[Records for locating described items]
○ ○ ○

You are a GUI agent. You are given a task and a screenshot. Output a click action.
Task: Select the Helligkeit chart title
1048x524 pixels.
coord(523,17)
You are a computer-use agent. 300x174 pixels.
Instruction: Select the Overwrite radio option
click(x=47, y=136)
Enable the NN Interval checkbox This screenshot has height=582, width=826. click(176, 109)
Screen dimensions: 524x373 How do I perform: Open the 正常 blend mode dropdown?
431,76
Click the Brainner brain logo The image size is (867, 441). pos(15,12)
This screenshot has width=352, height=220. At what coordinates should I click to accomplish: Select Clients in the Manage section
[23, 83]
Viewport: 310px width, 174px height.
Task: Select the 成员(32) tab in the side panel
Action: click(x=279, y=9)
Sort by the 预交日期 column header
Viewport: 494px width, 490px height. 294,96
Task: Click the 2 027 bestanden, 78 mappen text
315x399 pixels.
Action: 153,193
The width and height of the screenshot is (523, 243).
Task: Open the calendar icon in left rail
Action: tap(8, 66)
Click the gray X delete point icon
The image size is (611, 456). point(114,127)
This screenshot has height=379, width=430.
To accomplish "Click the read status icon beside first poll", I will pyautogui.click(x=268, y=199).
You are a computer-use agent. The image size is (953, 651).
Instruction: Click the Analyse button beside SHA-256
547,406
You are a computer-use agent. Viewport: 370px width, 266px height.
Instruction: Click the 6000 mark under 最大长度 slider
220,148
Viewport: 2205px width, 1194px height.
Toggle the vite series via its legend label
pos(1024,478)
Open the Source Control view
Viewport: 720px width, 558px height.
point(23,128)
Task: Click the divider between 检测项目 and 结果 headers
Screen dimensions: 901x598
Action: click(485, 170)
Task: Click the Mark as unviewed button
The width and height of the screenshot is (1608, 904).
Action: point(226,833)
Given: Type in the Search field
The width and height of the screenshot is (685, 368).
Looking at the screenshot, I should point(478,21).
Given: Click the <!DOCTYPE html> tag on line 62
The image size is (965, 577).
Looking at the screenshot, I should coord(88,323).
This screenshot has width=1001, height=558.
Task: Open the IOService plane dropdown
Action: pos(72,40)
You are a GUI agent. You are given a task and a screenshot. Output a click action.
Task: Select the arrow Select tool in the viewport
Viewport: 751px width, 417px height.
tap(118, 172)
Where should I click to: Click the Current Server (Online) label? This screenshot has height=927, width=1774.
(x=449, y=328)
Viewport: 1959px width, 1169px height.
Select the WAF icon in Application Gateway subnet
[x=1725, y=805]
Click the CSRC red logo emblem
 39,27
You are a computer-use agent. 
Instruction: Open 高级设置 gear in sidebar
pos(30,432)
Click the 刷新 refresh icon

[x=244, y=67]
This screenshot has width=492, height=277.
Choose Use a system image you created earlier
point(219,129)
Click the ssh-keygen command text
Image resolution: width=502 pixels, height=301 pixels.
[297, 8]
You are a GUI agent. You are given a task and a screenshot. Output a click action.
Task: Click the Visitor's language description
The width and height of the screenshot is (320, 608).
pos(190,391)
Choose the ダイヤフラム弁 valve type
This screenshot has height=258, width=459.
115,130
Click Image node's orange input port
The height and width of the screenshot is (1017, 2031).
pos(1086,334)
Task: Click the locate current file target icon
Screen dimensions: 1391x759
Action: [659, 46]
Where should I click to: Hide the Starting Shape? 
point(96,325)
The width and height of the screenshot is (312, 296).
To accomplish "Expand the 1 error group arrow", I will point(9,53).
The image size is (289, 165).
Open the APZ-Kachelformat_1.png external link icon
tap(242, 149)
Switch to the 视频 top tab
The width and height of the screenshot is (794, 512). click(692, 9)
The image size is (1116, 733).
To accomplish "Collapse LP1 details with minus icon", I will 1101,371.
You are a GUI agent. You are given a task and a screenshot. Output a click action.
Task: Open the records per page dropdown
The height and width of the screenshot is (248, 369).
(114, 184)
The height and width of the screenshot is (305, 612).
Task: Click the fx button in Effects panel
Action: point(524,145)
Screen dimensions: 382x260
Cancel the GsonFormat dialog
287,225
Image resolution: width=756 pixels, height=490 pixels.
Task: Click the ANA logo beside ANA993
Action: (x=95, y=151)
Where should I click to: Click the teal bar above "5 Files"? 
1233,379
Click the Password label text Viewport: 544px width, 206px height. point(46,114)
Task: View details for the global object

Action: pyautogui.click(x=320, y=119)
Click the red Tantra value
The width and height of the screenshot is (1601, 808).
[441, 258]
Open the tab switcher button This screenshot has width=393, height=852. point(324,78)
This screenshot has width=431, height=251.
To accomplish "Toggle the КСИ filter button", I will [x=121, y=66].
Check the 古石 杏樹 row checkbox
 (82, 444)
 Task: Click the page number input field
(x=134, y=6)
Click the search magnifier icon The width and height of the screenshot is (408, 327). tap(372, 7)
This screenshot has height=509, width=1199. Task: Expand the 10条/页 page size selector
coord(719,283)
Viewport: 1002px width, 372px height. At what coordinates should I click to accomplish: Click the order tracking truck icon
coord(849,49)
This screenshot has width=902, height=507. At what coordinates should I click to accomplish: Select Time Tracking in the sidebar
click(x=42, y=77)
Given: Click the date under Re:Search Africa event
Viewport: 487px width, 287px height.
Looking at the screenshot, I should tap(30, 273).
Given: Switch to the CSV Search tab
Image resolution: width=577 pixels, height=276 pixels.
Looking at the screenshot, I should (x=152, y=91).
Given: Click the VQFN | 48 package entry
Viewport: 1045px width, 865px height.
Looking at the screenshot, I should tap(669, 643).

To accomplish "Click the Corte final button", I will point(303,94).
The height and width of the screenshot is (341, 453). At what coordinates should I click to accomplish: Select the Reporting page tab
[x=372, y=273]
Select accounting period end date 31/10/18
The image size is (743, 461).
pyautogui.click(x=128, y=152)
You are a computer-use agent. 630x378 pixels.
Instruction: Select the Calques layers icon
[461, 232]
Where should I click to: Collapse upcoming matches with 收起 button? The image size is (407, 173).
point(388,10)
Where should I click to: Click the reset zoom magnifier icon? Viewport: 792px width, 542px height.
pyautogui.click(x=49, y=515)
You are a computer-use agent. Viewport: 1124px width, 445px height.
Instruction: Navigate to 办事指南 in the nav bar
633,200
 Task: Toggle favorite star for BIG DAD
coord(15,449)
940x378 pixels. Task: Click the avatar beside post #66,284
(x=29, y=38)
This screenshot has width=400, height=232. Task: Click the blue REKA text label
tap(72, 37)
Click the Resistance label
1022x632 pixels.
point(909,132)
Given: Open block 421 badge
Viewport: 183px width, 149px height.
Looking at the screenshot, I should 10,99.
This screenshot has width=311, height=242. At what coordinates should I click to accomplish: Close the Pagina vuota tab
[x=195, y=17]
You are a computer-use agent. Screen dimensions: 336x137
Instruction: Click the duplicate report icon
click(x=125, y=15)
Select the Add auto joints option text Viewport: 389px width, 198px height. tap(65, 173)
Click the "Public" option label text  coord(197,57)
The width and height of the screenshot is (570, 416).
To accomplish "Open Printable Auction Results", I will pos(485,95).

○ ○ ○

[What to produce]: Can you copy every one of the entries above verbatim?

[Output for this exercise]:
You are a GUI agent. You are given a task and a screenshot. Output a click action.
Task: Select the Helligkeit chart title
1048x524 pixels.
coord(523,17)
You are a computer-use agent. 300x174 pixels.
Instruction: Select the Overwrite radio option
click(x=47, y=136)
Enable the NN Interval checkbox This screenshot has height=582, width=826. click(176, 109)
Screen dimensions: 524x373 How do I perform: Open the 正常 blend mode dropdown?
431,76
Click the Brainner brain logo The image size is (867, 441). pos(15,12)
This screenshot has width=352, height=220. At what coordinates should I click to accomplish: Select Clients in the Manage section
[23, 83]
Viewport: 310px width, 174px height.
Task: Select the 成员(32) tab in the side panel
Action: click(x=279, y=9)
Sort by the 预交日期 column header
Viewport: 494px width, 490px height. 294,96
Task: Click the 2 027 bestanden, 78 mappen text
315x399 pixels.
Action: 153,193
The width and height of the screenshot is (523, 243).
Task: Open the calendar icon in left rail
Action: tap(8, 66)
Click the gray X delete point icon
The image size is (611, 456). point(114,127)
This screenshot has height=379, width=430.
To accomplish "Click the read status icon beside first poll", I will pyautogui.click(x=268, y=199).
You are a computer-use agent. The image size is (953, 651).
Instruction: Click the Analyse button beside SHA-256
547,406
You are a computer-use agent. Viewport: 370px width, 266px height.
Instruction: Click the 6000 mark under 最大长度 slider
220,148
Viewport: 2205px width, 1194px height.
Toggle the vite series via its legend label
pos(1024,478)
Open the Source Control view
Viewport: 720px width, 558px height.
point(23,128)
Task: Click the divider between 检测项目 and 结果 headers
Screen dimensions: 901x598
Action: click(485, 170)
Task: Click the Mark as unviewed button
The width and height of the screenshot is (1608, 904).
Action: point(226,833)
Given: Type in the Search field
The width and height of the screenshot is (685, 368).
Looking at the screenshot, I should point(478,21).
Given: Click the <!DOCTYPE html> tag on line 62
The image size is (965, 577).
Looking at the screenshot, I should coord(88,323).
This screenshot has width=1001, height=558.
Task: Open the IOService plane dropdown
Action: pos(72,40)
You are a GUI agent. You are given a task and a screenshot. Output a click action.
Task: Select the arrow Select tool in the viewport
Viewport: 751px width, 417px height.
tap(118, 172)
Where should I click to: Click the Current Server (Online) label? This screenshot has height=927, width=1774.
(x=449, y=328)
Viewport: 1959px width, 1169px height.
Select the WAF icon in Application Gateway subnet
[x=1725, y=805]
Click the CSRC red logo emblem
 39,27
You are a computer-use agent. 
Instruction: Open 高级设置 gear in sidebar
pos(30,432)
Click the 刷新 refresh icon

[x=244, y=67]
This screenshot has width=492, height=277.
Choose Use a system image you created earlier
point(219,129)
Click the ssh-keygen command text
Image resolution: width=502 pixels, height=301 pixels.
[297, 8]
You are a GUI agent. You are given a task and a screenshot. Output a click action.
Task: Click the Visitor's language description
The width and height of the screenshot is (320, 608).
pos(190,391)
Choose the ダイヤフラム弁 valve type
This screenshot has height=258, width=459.
115,130
Click Image node's orange input port
The height and width of the screenshot is (1017, 2031).
pos(1086,334)
Task: Click the locate current file target icon
Screen dimensions: 1391x759
Action: [659, 46]
Where should I click to: Hide the Starting Shape? 
point(96,325)
The width and height of the screenshot is (312, 296).
To accomplish "Expand the 1 error group arrow", I will point(9,53).
The image size is (289, 165).
Open the APZ-Kachelformat_1.png external link icon
tap(242, 149)
Switch to the 视频 top tab
The width and height of the screenshot is (794, 512). click(692, 9)
The image size is (1116, 733).
To accomplish "Collapse LP1 details with minus icon", I will 1101,371.
You are a GUI agent. You are given a task and a screenshot. Output a click action.
Task: Open the records per page dropdown
The height and width of the screenshot is (248, 369).
(114, 184)
The height and width of the screenshot is (305, 612).
Task: Click the fx button in Effects panel
Action: point(524,145)
Screen dimensions: 382x260
Cancel the GsonFormat dialog
287,225
Image resolution: width=756 pixels, height=490 pixels.
Task: Click the ANA logo beside ANA993
Action: (x=95, y=151)
Where should I click to: Click the teal bar above "5 Files"? 
1233,379
Click the Password label text Viewport: 544px width, 206px height. point(46,114)
Task: View details for the global object

Action: pyautogui.click(x=320, y=119)
Click the red Tantra value
The width and height of the screenshot is (1601, 808).
[441, 258]
Open the tab switcher button This screenshot has width=393, height=852. point(324,78)
This screenshot has width=431, height=251.
To accomplish "Toggle the КСИ filter button", I will [x=121, y=66].
Check the 古石 杏樹 row checkbox
 (82, 444)
 Task: Click the page number input field
(x=134, y=6)
Click the search magnifier icon The width and height of the screenshot is (408, 327). tap(372, 7)
This screenshot has height=509, width=1199. Task: Expand the 10条/页 page size selector
coord(719,283)
Viewport: 1002px width, 372px height. At what coordinates should I click to accomplish: Click the order tracking truck icon
coord(849,49)
This screenshot has width=902, height=507. At what coordinates should I click to accomplish: Select Time Tracking in the sidebar
click(x=42, y=77)
Given: Click the date under Re:Search Africa event
Viewport: 487px width, 287px height.
Looking at the screenshot, I should tap(30, 273).
Given: Switch to the CSV Search tab
Image resolution: width=577 pixels, height=276 pixels.
Looking at the screenshot, I should (x=152, y=91).
Given: Click the VQFN | 48 package entry
Viewport: 1045px width, 865px height.
Looking at the screenshot, I should tap(669, 643).

To accomplish "Click the Corte final button", I will point(303,94).
The height and width of the screenshot is (341, 453). At what coordinates should I click to accomplish: Select the Reporting page tab
[x=372, y=273]
Select accounting period end date 31/10/18
The image size is (743, 461).
pyautogui.click(x=128, y=152)
You are a computer-use agent. 630x378 pixels.
Instruction: Select the Calques layers icon
[461, 232]
Where should I click to: Collapse upcoming matches with 收起 button? The image size is (407, 173).
point(388,10)
Where should I click to: Click the reset zoom magnifier icon? Viewport: 792px width, 542px height.
pyautogui.click(x=49, y=515)
You are a computer-use agent. Viewport: 1124px width, 445px height.
Instruction: Navigate to 办事指南 in the nav bar
633,200
 Task: Toggle favorite star for BIG DAD
coord(15,449)
940x378 pixels. Task: Click the avatar beside post #66,284
(x=29, y=38)
This screenshot has width=400, height=232. Task: Click the blue REKA text label
tap(72, 37)
Click the Resistance label
1022x632 pixels.
point(909,132)
Given: Open block 421 badge
Viewport: 183px width, 149px height.
Looking at the screenshot, I should 10,99.
This screenshot has width=311, height=242. At what coordinates should I click to accomplish: Close the Pagina vuota tab
[x=195, y=17]
You are a computer-use agent. Screen dimensions: 336x137
Instruction: Click the duplicate report icon
click(x=125, y=15)
Select the Add auto joints option text Viewport: 389px width, 198px height. tap(65, 173)
Click the "Public" option label text  coord(197,57)
The width and height of the screenshot is (570, 416).
To accomplish "Open Printable Auction Results", I will pos(485,95).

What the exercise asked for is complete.